AUFGABE UND VORGABEN >>
Übertrage aus den Einträgen die Zeilen von der Zeile mit "Click the www.itheima.com link text" bis zur Zeile mit "The height and", beide eingeschlossen, in eine Markdown-Tabelle mit den Spalten „Nr“ für die laufende Zeilennummer und „Inhalt“ für die Zeile. Leerzeilen und Bilder bleiben dabei weg.

━━━

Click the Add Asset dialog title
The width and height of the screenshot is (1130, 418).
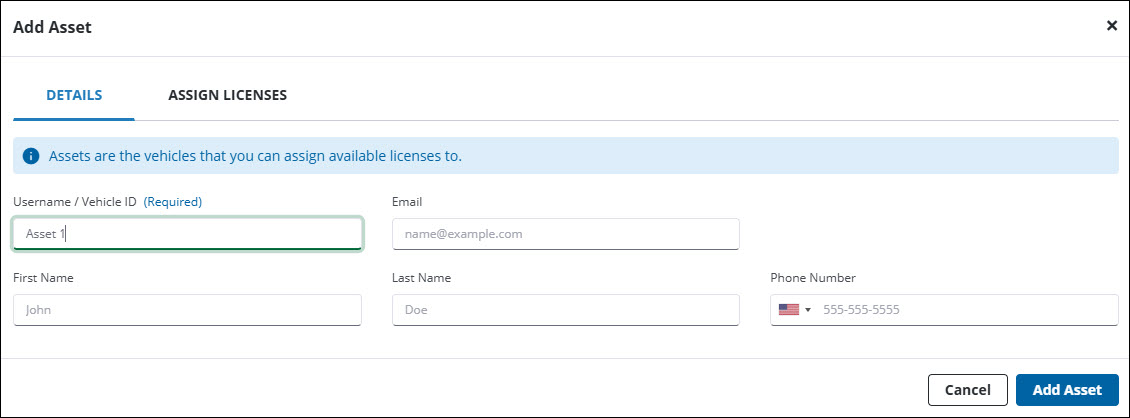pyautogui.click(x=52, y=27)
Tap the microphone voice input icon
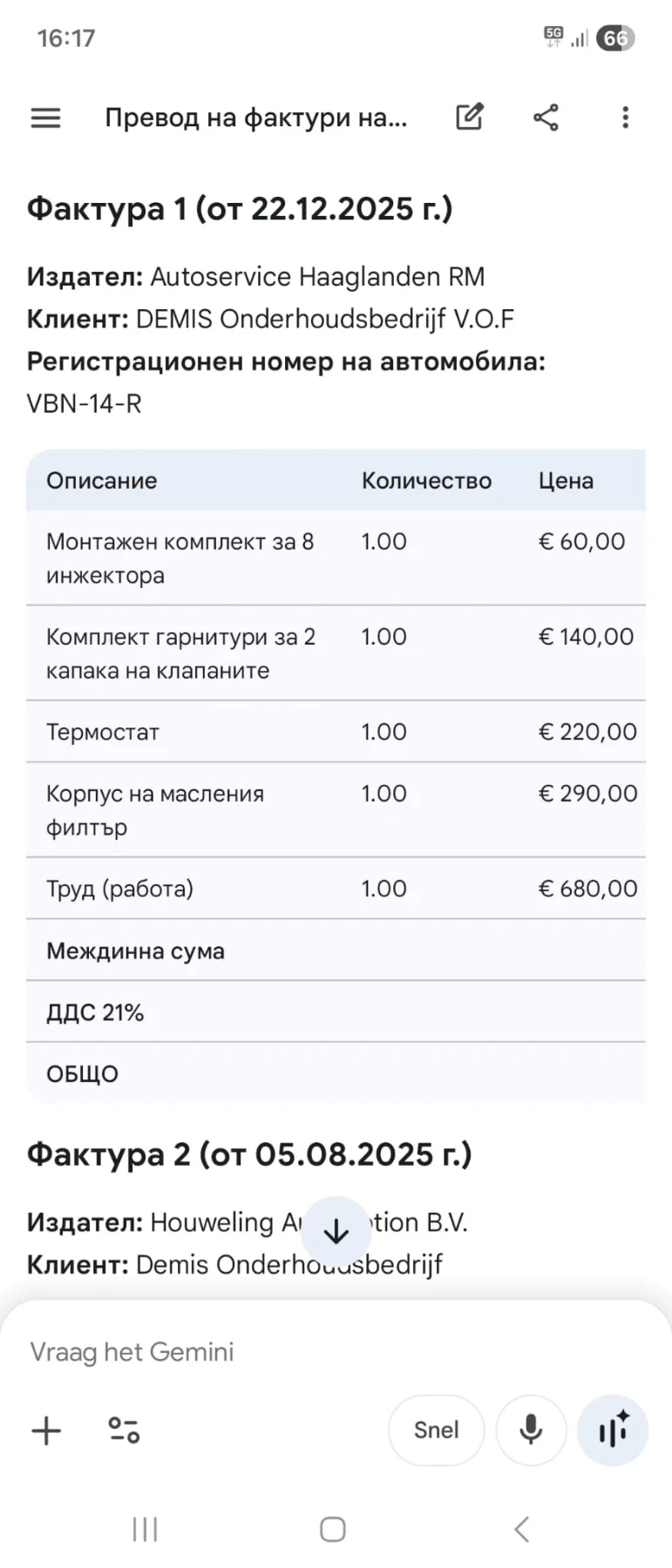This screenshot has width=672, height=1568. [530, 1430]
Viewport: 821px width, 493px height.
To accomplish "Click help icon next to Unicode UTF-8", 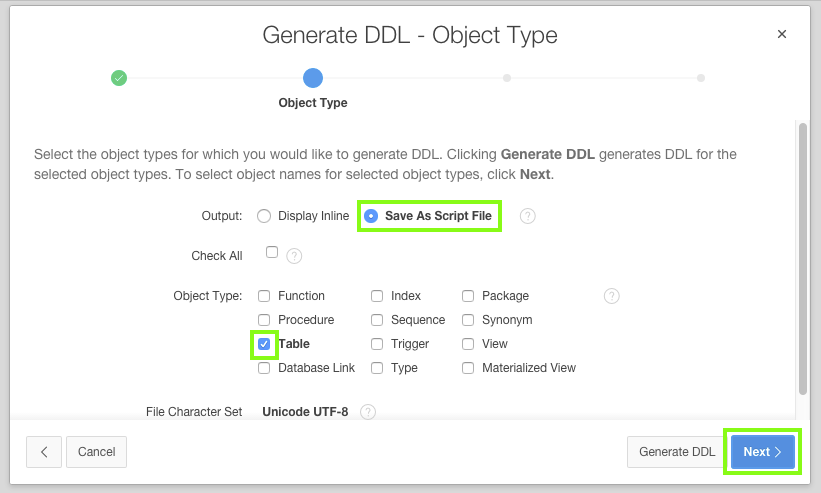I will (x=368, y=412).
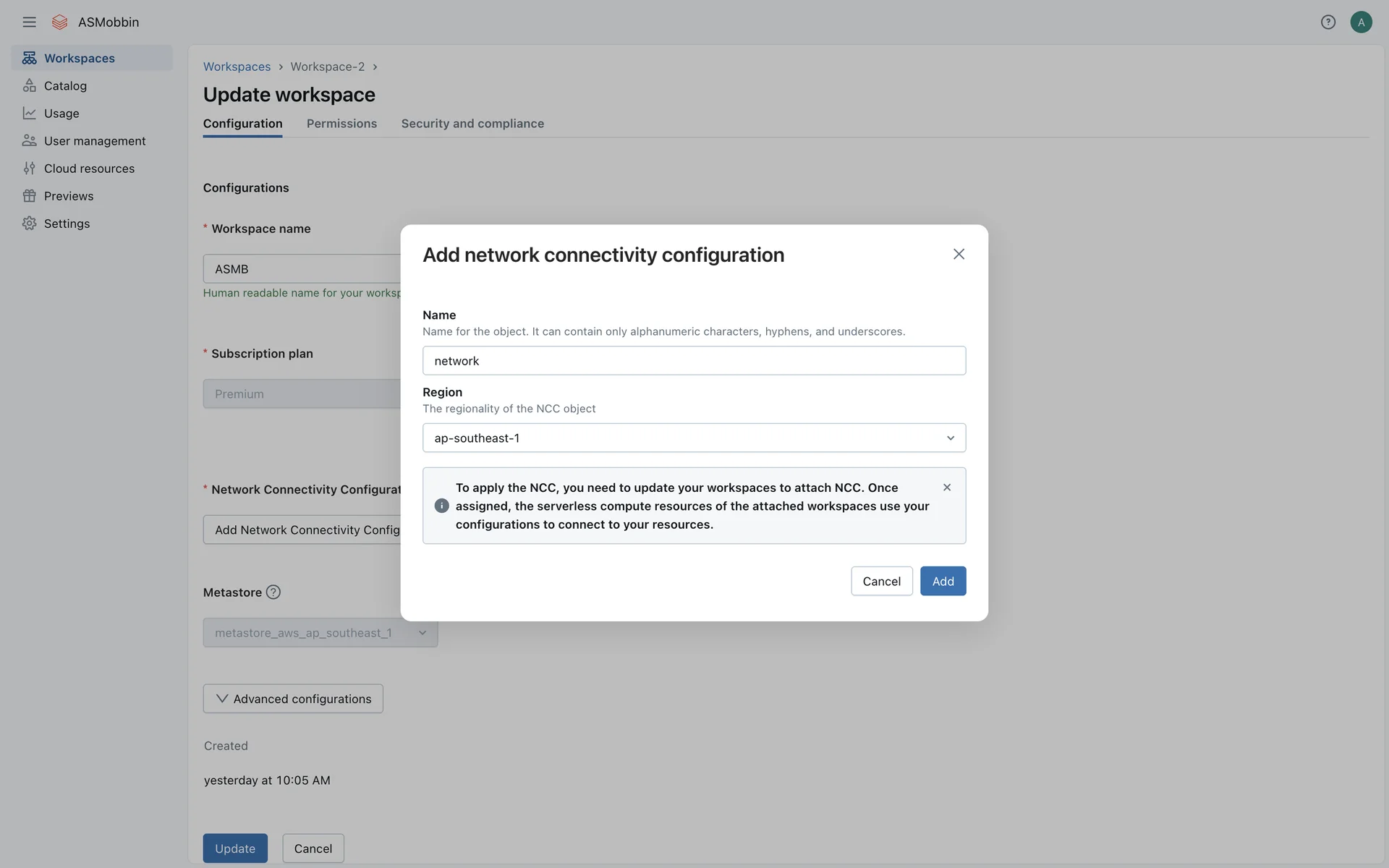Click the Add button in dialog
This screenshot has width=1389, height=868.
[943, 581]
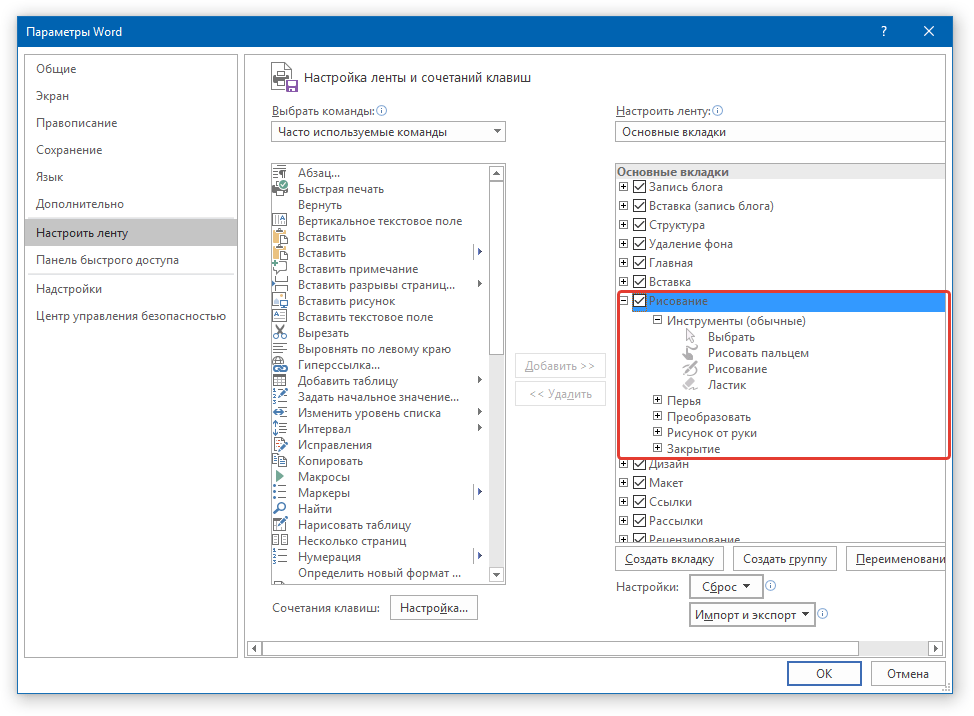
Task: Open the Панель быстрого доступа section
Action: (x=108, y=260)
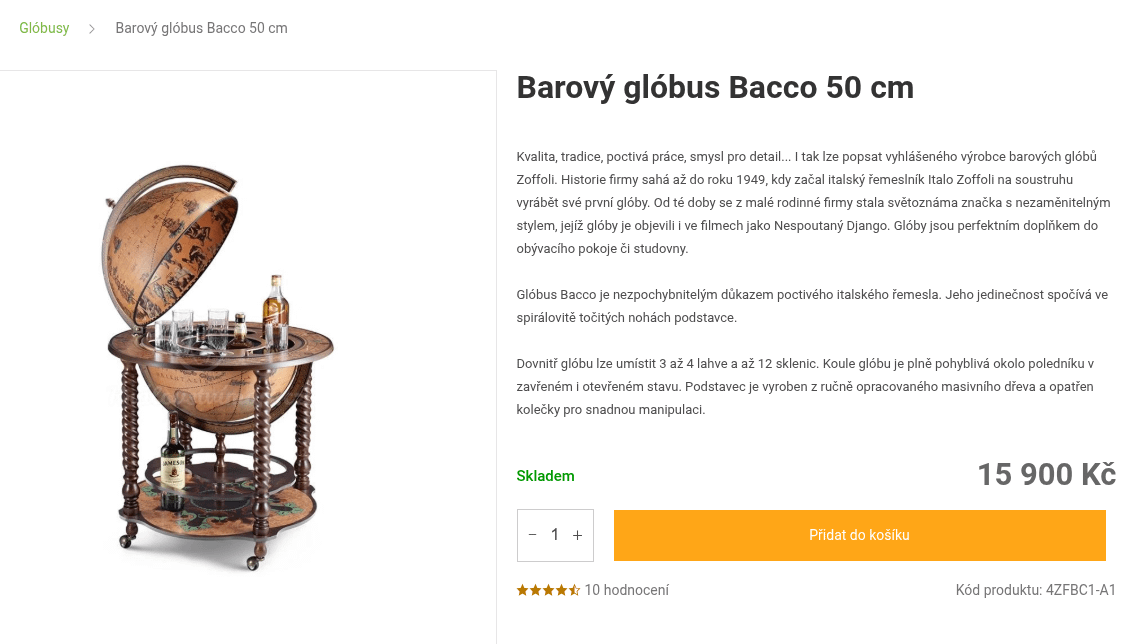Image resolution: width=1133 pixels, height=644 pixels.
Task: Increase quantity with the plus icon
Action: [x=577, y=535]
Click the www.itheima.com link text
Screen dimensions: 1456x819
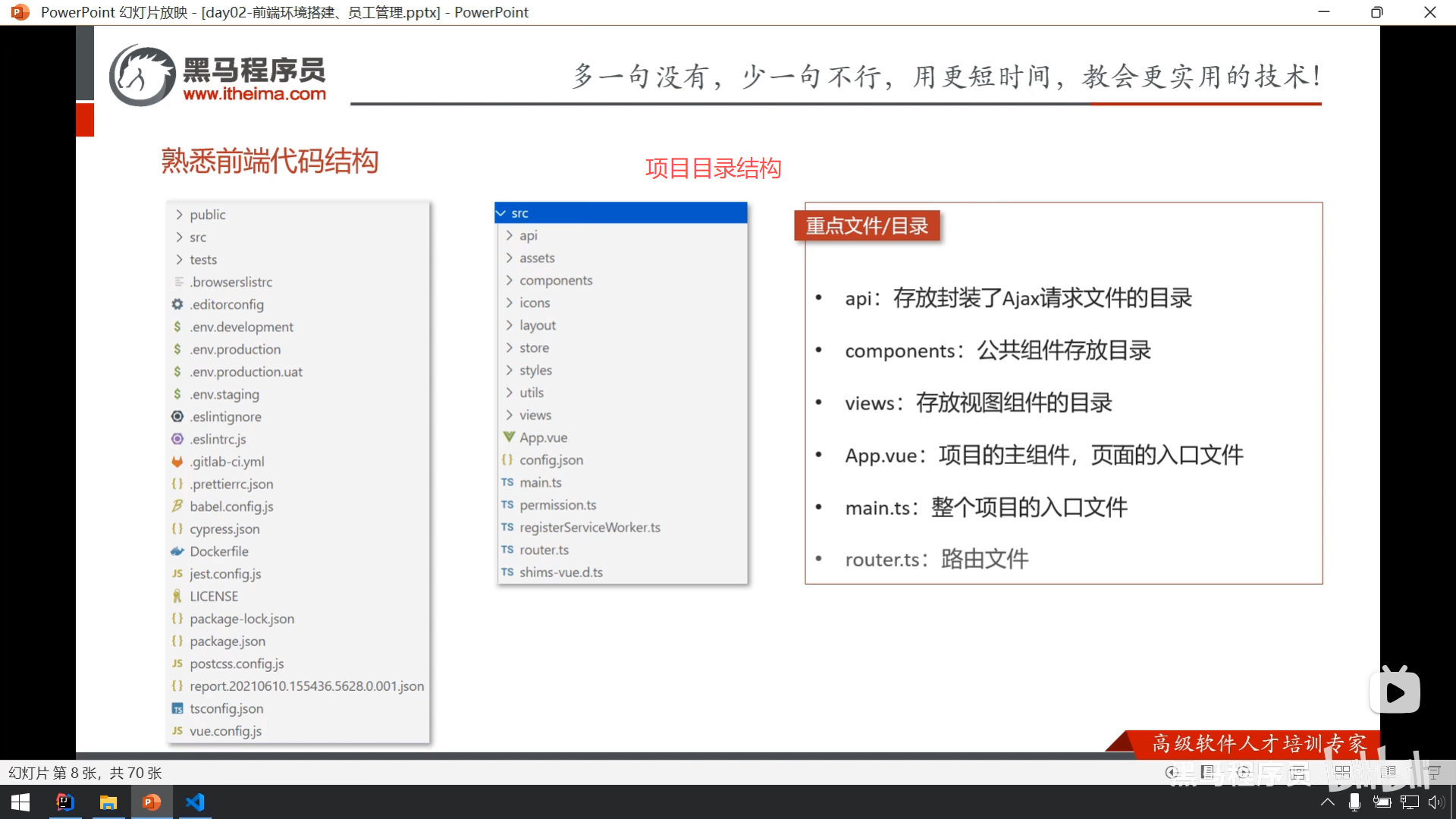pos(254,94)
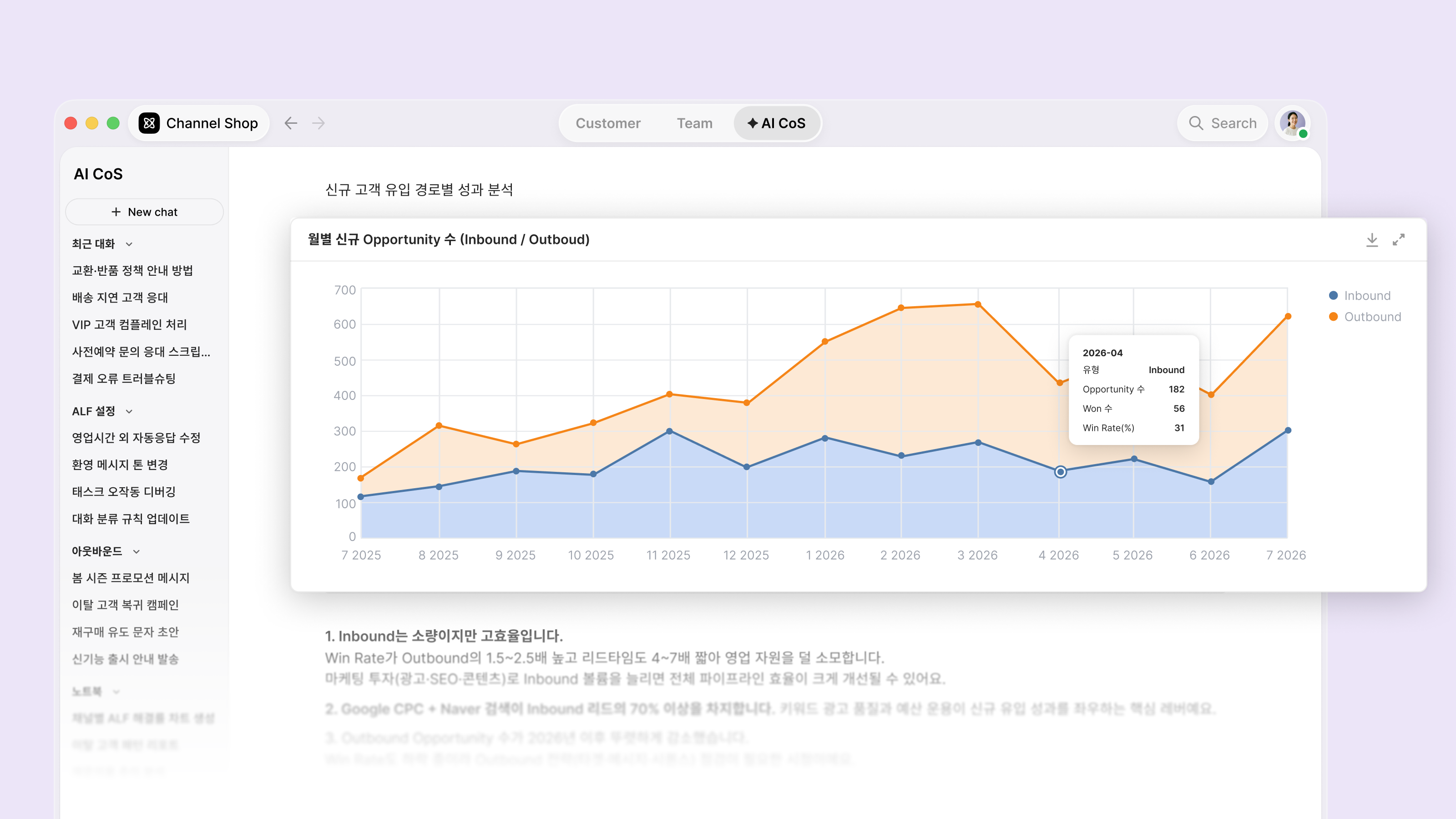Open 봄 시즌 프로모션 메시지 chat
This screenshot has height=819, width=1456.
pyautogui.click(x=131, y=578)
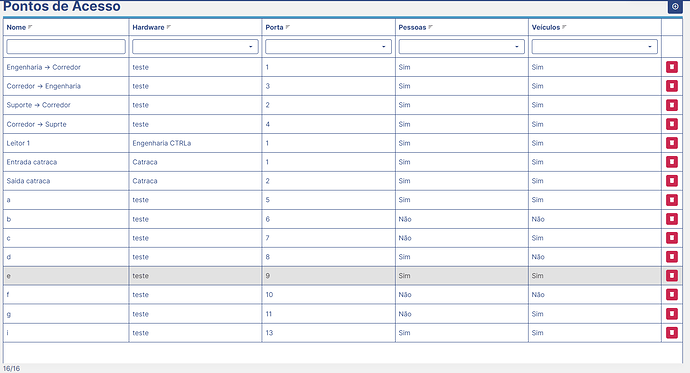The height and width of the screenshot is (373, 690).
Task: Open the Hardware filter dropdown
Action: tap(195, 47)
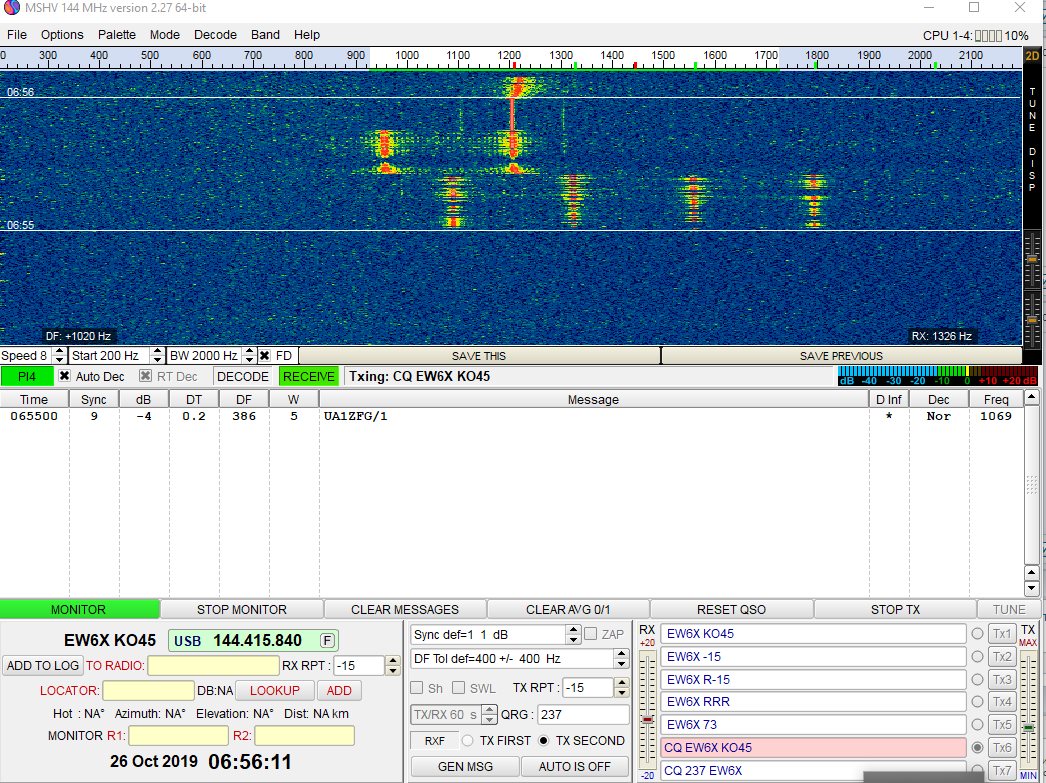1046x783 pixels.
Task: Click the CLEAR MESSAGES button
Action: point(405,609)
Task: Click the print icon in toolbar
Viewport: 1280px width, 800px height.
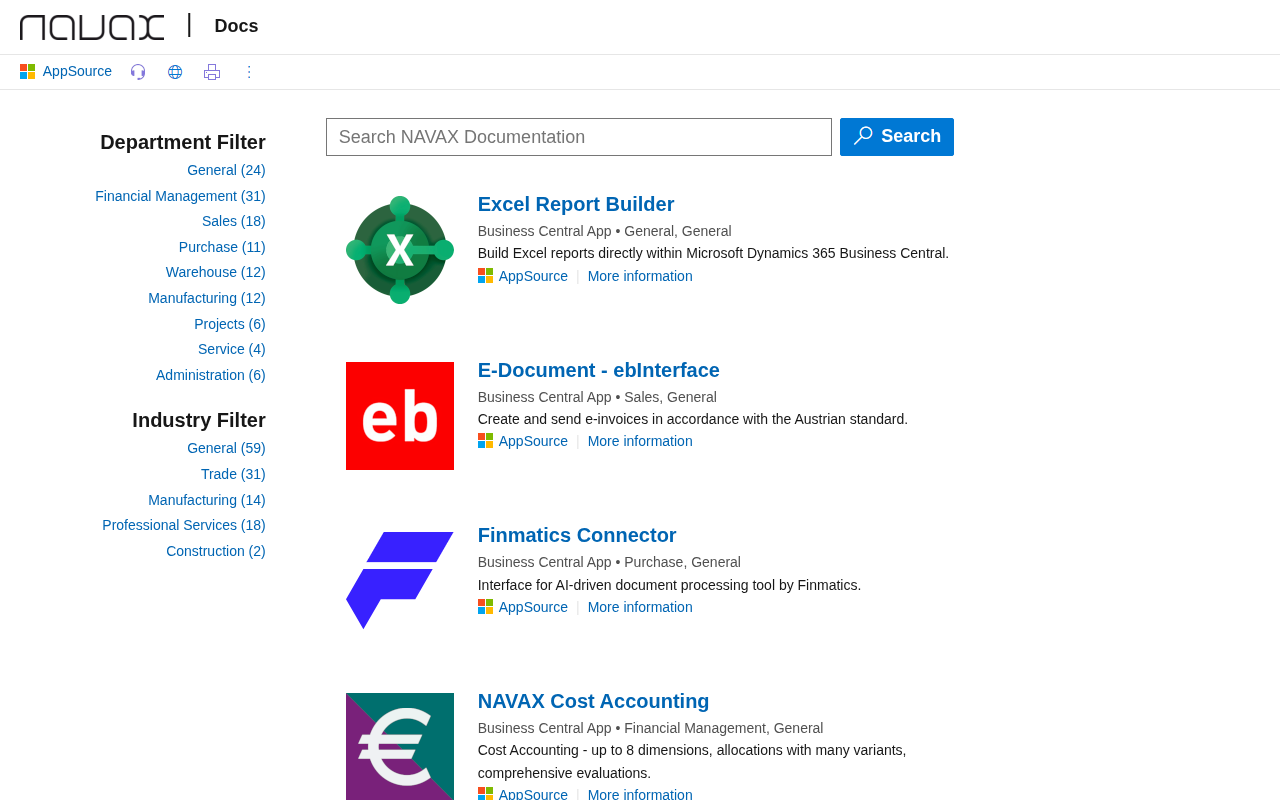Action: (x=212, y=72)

━━━

ANTWORT >>
| Nr | Inhalt |
|---|---|
| 1 | Click the www.itheima.com link text |
| 2 | Screen dimensions: 1456x819 |
| 3 | pos(254,94) |
| 4 | Open 봄 시즌 프로모션 메시지 chat |
| 5 | This screenshot has height=819, width=1456. |
| 6 | pyautogui.click(x=131, y=578) |
| 7 | The height and width of the screenshot is (373, 690). |